TASK DETAILS:
Whenever the word "Toggle" appears in a line of the data below, copy that line.

##############################

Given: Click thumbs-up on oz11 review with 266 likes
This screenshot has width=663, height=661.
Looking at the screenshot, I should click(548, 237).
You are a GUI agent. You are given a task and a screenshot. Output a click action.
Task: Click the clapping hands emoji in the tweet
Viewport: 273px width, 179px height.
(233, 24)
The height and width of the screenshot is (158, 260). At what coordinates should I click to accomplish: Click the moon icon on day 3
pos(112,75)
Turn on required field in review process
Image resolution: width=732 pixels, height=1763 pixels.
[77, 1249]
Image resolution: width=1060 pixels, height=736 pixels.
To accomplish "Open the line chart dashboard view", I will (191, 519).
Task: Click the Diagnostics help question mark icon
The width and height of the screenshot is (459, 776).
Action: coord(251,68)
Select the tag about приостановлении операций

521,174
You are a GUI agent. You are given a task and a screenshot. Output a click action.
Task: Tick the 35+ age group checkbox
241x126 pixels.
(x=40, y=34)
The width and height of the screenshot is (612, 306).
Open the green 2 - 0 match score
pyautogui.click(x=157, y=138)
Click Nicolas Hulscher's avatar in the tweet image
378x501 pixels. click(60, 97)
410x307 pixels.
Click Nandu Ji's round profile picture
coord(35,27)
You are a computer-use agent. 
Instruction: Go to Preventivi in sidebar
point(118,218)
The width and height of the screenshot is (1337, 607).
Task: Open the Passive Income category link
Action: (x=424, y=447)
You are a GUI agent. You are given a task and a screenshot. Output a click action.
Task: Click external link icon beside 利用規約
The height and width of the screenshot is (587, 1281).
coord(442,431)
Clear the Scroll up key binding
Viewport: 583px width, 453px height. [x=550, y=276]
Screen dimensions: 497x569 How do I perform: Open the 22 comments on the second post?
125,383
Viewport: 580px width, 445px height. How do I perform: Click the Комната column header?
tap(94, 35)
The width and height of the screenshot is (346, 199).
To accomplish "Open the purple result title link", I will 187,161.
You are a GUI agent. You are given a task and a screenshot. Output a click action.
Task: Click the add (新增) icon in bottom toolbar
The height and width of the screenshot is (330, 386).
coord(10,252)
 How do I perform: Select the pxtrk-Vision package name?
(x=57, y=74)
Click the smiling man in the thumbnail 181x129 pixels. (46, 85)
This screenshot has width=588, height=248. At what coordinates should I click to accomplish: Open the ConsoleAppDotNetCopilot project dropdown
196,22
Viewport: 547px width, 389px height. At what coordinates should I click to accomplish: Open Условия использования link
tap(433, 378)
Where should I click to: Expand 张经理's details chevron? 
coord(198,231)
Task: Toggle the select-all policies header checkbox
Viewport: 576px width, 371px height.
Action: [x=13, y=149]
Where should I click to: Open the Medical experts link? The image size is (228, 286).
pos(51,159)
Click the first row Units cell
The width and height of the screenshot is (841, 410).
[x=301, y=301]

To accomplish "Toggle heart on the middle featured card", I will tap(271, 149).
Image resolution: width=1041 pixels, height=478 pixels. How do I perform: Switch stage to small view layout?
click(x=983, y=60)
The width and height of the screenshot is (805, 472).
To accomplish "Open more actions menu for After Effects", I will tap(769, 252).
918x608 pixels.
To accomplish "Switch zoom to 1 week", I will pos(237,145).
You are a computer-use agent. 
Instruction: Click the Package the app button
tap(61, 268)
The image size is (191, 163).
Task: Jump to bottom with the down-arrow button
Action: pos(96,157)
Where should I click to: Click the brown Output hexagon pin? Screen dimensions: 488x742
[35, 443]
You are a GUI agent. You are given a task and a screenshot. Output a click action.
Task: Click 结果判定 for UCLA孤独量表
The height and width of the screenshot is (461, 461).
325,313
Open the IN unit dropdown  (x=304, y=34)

##############################

TASK OUTPUT:
Task: Toggle the select-all policies header checkbox
To accomplish "Toggle heart on the middle featured card", I will tap(271, 149).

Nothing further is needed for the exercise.